Content starts

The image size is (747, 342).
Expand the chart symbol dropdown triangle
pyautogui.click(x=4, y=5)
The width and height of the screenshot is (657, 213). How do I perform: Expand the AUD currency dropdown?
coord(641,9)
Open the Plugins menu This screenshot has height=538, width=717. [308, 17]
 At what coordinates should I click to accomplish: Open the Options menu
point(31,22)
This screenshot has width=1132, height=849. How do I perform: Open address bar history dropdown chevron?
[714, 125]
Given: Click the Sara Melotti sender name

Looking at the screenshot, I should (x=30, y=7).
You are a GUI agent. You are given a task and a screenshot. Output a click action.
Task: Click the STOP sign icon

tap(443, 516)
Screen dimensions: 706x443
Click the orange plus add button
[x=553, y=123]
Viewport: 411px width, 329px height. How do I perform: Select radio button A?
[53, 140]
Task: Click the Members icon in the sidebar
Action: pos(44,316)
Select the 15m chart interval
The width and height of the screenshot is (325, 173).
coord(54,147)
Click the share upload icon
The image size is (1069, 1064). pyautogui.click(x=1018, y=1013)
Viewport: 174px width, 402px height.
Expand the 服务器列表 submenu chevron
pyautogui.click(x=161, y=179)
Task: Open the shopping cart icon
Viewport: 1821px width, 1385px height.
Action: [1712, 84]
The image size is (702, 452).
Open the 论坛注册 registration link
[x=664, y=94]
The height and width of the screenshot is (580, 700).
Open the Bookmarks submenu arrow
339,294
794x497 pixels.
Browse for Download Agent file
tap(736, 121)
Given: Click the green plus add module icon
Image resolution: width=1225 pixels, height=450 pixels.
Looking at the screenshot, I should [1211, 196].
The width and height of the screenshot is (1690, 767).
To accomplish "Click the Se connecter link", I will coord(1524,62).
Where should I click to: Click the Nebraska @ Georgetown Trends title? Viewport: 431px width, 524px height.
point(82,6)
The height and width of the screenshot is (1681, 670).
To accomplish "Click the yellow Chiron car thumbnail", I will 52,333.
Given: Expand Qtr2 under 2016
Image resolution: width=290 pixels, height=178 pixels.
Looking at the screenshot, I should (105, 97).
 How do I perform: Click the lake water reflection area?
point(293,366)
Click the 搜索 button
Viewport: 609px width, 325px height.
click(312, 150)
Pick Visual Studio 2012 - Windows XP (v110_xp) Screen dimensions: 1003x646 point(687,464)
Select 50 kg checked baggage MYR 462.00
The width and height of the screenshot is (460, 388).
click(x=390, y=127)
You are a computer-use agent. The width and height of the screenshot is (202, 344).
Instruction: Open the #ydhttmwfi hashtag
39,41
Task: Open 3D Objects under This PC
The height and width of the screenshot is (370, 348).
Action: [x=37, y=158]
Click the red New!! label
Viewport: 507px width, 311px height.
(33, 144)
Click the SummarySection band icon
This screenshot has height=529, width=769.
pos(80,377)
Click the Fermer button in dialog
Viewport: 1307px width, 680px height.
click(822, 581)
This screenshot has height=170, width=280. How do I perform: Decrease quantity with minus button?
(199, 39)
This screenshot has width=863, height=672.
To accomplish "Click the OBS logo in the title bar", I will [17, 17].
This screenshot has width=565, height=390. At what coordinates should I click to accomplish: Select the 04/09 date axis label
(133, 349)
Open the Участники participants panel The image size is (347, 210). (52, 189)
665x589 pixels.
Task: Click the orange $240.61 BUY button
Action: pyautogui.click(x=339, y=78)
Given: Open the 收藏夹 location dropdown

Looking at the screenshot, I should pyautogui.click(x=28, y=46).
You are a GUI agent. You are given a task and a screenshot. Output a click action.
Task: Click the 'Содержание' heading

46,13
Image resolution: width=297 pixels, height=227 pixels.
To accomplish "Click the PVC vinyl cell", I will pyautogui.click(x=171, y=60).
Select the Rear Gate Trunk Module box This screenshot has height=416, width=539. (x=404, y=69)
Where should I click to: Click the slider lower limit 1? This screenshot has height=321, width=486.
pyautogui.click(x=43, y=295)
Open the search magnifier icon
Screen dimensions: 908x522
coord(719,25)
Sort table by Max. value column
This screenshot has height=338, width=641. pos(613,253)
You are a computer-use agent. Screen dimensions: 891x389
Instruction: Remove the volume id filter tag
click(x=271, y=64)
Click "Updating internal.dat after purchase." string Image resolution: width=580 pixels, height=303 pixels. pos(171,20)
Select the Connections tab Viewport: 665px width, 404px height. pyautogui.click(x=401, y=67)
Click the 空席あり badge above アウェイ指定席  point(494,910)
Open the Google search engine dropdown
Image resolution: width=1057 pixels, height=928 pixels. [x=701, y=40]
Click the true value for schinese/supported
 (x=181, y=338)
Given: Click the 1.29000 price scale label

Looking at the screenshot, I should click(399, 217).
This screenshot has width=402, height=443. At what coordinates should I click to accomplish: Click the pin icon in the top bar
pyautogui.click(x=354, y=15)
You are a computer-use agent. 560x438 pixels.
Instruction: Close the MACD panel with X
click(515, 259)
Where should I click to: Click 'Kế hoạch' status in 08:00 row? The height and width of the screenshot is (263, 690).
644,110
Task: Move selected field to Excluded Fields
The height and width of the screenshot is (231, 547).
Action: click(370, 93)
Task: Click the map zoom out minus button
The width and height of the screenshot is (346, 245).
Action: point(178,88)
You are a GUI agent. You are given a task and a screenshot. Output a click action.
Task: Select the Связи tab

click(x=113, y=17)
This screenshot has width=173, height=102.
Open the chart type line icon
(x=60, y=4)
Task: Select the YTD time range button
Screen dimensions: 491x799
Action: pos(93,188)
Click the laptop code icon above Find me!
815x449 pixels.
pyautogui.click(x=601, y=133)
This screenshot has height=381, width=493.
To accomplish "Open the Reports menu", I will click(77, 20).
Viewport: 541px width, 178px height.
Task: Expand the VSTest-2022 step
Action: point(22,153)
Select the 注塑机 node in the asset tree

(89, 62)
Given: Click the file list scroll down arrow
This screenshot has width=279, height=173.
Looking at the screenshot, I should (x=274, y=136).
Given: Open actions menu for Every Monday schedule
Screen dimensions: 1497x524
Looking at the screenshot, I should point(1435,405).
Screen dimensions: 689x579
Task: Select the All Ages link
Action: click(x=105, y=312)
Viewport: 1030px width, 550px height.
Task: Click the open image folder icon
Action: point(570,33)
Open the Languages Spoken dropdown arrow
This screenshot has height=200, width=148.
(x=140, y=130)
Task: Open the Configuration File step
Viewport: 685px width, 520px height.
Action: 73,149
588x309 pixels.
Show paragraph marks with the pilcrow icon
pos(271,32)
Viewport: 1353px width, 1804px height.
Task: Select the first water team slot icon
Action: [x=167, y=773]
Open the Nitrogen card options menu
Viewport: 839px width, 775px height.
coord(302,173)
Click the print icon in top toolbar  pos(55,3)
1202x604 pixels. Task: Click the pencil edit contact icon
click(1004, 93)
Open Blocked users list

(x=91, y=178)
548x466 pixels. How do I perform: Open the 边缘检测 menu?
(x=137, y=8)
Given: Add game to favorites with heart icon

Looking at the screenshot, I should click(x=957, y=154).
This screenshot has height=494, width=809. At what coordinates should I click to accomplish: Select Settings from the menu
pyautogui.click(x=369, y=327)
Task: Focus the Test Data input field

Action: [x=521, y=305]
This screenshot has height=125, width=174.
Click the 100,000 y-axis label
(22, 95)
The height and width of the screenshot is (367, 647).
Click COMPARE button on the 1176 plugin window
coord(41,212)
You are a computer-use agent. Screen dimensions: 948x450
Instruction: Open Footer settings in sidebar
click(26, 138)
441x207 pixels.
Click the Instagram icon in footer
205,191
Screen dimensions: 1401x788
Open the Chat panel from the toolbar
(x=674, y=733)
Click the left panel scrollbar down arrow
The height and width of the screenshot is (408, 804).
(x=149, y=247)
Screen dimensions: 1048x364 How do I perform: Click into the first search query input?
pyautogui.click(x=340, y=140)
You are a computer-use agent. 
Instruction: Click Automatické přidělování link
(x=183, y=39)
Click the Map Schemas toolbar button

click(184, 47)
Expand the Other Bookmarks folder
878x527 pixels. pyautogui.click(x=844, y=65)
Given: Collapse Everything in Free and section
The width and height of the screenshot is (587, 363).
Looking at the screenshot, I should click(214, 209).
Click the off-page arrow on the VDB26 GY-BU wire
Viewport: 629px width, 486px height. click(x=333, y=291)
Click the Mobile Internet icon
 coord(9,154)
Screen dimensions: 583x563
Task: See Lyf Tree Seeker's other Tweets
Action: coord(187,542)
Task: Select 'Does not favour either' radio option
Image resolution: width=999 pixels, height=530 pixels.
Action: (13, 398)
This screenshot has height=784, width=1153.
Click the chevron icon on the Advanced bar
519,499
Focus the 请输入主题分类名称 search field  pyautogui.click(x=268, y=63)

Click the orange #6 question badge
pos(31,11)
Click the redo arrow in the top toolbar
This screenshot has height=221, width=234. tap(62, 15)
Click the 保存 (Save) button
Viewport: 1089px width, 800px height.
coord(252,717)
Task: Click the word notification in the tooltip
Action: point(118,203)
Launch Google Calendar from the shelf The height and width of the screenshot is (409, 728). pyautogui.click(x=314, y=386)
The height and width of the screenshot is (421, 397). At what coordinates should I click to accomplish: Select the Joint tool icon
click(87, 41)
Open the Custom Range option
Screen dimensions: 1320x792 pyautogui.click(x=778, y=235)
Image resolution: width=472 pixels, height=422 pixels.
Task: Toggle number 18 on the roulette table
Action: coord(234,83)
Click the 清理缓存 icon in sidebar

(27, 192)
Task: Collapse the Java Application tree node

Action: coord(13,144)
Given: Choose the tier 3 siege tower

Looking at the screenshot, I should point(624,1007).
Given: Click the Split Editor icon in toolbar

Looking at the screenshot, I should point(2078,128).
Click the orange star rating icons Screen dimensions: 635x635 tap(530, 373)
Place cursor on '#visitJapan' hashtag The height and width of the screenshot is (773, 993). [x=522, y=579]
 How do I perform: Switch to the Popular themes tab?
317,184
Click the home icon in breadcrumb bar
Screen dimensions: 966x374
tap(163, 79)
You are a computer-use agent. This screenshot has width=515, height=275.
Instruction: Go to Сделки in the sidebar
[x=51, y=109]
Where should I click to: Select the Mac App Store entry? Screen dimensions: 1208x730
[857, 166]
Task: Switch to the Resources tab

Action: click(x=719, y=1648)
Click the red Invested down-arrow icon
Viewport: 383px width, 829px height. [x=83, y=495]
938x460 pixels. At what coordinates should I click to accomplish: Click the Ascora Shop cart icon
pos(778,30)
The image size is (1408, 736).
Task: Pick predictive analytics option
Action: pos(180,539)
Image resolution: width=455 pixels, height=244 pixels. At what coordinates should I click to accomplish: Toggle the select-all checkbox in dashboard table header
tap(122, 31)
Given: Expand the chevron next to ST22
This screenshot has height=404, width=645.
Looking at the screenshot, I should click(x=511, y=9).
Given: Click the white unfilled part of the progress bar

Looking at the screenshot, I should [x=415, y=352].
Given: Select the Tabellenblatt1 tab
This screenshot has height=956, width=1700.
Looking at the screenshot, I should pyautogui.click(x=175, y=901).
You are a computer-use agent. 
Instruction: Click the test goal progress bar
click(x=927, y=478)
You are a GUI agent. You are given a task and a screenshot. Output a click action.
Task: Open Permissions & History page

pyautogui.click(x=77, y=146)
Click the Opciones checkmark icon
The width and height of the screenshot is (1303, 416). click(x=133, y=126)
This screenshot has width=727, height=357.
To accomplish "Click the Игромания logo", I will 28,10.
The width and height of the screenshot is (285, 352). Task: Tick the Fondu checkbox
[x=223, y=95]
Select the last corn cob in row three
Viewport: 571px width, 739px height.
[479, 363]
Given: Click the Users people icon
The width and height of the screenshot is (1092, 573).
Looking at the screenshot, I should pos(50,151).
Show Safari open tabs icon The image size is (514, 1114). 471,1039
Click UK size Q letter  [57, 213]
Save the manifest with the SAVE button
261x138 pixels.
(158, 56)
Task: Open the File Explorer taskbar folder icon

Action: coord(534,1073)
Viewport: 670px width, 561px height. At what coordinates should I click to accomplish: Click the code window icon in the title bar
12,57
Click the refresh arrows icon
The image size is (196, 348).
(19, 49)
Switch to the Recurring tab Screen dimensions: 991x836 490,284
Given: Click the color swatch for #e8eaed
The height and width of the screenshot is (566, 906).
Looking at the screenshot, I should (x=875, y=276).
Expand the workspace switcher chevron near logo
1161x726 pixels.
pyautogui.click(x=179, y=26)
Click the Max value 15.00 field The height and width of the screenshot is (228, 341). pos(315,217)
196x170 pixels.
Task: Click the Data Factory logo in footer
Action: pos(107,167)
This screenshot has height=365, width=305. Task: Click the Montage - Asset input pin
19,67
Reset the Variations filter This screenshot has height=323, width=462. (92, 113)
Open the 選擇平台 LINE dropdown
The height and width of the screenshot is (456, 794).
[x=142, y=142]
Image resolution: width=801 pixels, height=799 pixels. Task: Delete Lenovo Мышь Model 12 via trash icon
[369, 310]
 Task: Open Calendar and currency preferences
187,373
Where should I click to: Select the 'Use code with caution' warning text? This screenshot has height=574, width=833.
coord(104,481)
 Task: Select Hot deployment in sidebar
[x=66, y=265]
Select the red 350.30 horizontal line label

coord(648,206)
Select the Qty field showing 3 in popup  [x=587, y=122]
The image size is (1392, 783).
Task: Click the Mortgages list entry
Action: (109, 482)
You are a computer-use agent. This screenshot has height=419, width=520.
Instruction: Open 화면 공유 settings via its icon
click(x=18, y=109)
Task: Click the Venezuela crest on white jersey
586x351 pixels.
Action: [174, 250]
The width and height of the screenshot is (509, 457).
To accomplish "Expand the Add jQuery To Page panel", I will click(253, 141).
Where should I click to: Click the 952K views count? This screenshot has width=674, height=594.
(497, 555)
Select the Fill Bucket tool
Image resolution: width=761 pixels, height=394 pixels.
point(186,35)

Content ends

In the listing above, find the line containing "The height and width of the screenshot is (231, 547)." and the line containing "Given: Open actions", then retype both and every line between them exactly, with nothing else.

The height and width of the screenshot is (231, 547).
Action: click(370, 93)
Task: Click the map zoom out minus button
The width and height of the screenshot is (346, 245).
Action: point(178,88)
You are a GUI agent. You are given a task and a screenshot. Output a click action.
Task: Select the Связи tab

click(x=113, y=17)
This screenshot has width=173, height=102.
Open the chart type line icon
(x=60, y=4)
Task: Select the YTD time range button
Screen dimensions: 491x799
Action: pos(93,188)
Click the laptop code icon above Find me!
815x449 pixels.
pyautogui.click(x=601, y=133)
This screenshot has height=381, width=493.
To accomplish "Open the Reports menu", I will click(77, 20).
Viewport: 541px width, 178px height.
Task: Expand the VSTest-2022 step
Action: point(22,153)
Select the 注塑机 node in the asset tree

(89, 62)
Given: Click the file list scroll down arrow
This screenshot has width=279, height=173.
Looking at the screenshot, I should (x=274, y=136).
Given: Open actions menu for Every Monday schedule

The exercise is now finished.